- [Task]: Please look for the string "checkbox" below and report every line in which it occurs.

##########

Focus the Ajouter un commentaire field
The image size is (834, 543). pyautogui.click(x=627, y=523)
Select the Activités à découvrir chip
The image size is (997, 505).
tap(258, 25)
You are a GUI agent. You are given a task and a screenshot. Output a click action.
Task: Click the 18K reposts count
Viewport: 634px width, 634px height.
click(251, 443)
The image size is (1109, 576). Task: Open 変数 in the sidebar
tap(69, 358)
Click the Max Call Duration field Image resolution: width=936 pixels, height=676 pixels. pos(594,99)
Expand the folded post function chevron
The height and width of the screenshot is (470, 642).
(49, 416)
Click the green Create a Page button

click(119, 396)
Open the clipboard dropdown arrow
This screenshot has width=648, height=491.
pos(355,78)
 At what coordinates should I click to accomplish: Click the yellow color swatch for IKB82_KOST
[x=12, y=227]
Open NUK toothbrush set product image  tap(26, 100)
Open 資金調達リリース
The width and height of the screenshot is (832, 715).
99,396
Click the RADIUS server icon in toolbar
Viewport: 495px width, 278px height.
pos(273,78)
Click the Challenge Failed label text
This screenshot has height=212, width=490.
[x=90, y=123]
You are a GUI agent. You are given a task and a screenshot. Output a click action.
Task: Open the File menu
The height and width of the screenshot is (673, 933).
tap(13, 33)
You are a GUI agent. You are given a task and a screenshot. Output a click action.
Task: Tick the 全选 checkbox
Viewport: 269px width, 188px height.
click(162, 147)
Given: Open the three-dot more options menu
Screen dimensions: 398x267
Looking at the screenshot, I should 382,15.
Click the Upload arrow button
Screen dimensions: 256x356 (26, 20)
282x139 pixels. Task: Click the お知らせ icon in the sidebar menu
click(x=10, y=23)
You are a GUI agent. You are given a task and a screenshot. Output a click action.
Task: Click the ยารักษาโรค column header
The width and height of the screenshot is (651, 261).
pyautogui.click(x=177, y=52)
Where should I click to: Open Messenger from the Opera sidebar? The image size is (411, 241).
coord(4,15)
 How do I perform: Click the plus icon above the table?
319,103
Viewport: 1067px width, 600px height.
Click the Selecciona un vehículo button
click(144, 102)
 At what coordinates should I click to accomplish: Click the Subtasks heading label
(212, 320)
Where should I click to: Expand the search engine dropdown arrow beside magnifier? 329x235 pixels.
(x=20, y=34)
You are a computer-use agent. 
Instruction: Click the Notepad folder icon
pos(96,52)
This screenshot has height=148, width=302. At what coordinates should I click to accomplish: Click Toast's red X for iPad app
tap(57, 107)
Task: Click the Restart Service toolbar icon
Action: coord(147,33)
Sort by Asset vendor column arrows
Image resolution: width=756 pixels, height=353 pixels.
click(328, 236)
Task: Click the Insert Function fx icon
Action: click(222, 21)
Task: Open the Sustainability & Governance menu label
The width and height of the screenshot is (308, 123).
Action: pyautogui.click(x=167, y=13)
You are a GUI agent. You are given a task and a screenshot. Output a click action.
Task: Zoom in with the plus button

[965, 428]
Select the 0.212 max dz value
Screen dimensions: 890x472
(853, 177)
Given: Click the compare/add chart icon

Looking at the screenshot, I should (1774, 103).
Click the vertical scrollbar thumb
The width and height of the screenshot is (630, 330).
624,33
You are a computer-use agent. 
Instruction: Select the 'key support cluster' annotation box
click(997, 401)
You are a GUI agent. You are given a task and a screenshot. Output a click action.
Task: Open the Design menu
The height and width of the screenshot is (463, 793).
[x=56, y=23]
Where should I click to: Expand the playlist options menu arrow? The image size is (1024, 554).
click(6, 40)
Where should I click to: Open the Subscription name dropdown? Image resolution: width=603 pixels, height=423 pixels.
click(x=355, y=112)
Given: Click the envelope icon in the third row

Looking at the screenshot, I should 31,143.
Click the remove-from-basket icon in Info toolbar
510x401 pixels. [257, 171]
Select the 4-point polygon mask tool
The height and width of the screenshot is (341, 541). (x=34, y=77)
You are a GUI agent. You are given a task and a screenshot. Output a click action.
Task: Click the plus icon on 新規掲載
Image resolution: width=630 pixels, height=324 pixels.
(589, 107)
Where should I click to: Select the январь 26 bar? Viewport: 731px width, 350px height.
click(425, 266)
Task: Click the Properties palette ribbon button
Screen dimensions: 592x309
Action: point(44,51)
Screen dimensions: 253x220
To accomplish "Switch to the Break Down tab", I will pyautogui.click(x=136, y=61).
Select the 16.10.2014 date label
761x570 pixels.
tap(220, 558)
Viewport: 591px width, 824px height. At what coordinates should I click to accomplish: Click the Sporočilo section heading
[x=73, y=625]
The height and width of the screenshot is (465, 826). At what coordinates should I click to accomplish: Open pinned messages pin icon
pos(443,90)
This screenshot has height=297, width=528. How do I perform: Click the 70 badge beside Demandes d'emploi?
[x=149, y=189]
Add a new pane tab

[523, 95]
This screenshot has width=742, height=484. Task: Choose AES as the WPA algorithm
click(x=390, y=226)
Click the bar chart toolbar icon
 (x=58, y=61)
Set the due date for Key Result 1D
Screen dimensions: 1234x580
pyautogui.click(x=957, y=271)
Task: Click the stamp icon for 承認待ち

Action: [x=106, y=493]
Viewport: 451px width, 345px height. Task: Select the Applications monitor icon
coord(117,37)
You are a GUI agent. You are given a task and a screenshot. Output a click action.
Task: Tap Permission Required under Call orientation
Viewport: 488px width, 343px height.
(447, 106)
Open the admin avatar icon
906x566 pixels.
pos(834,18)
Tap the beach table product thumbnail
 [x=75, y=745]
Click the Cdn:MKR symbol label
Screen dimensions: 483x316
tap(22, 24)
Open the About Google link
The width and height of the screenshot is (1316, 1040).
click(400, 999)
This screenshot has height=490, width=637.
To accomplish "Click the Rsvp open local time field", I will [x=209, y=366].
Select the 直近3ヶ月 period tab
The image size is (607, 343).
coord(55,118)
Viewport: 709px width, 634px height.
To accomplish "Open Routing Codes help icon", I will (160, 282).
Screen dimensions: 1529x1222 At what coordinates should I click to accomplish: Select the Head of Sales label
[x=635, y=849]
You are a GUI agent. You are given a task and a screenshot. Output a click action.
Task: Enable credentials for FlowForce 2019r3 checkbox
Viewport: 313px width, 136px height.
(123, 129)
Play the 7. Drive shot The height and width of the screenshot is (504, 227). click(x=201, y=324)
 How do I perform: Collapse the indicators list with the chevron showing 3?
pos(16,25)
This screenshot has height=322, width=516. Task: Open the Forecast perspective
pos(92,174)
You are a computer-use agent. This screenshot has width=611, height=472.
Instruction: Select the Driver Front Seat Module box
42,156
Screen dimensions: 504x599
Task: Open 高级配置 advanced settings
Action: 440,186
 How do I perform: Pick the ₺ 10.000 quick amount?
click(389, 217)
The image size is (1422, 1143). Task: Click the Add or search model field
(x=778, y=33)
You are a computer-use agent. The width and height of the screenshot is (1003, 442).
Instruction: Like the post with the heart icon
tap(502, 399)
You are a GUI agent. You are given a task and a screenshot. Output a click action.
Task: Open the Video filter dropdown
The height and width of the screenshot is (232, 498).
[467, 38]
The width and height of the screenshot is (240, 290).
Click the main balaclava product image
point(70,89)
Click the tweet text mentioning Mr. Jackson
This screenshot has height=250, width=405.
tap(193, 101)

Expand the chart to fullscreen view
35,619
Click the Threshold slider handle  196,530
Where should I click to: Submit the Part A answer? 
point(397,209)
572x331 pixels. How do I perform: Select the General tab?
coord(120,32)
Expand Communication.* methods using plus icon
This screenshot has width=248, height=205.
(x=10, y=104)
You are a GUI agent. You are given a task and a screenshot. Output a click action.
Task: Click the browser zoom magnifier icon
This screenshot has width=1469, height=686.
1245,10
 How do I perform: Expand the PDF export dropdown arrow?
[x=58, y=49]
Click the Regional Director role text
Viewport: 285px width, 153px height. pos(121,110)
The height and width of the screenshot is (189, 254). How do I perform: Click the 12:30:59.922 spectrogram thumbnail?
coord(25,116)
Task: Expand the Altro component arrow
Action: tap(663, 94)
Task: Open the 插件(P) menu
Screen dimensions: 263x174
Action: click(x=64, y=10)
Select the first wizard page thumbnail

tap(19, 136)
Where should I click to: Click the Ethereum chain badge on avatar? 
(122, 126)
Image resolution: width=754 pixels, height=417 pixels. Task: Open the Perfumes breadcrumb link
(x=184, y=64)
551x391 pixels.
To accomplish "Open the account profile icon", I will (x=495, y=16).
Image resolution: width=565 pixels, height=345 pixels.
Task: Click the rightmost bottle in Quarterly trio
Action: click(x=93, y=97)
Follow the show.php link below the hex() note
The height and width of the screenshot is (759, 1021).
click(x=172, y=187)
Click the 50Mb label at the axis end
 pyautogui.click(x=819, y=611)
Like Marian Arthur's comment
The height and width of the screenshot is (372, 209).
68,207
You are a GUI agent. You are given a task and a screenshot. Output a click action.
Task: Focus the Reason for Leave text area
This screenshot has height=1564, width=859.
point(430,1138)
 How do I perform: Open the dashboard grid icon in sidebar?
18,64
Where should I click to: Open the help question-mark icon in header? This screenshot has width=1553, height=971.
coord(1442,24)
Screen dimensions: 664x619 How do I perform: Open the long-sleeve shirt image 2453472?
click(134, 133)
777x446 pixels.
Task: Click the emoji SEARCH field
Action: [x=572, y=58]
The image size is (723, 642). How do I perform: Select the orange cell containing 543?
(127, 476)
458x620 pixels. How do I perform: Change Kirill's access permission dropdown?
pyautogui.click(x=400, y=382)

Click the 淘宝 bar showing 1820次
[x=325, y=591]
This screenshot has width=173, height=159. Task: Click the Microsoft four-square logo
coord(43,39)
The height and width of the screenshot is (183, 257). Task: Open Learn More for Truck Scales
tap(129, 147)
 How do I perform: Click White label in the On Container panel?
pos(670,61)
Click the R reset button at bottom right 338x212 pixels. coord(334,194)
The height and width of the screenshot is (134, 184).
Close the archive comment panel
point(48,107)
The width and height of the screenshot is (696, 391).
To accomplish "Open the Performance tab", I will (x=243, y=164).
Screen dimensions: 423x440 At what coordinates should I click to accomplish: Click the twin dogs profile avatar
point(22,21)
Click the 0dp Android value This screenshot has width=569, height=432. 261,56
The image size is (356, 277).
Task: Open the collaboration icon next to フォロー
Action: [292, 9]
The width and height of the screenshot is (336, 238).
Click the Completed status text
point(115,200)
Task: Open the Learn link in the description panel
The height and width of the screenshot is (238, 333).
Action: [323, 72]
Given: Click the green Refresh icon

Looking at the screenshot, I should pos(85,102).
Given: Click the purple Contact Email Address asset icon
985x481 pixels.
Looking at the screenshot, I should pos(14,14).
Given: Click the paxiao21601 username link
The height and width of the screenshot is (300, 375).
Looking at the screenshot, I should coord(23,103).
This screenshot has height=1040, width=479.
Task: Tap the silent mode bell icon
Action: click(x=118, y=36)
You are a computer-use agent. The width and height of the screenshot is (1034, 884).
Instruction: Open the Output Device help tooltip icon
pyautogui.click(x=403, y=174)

##########

- [Reply]:
Task: Tick the 全选 checkbox
Task: Enable credentials for FlowForce 2019r3 checkbox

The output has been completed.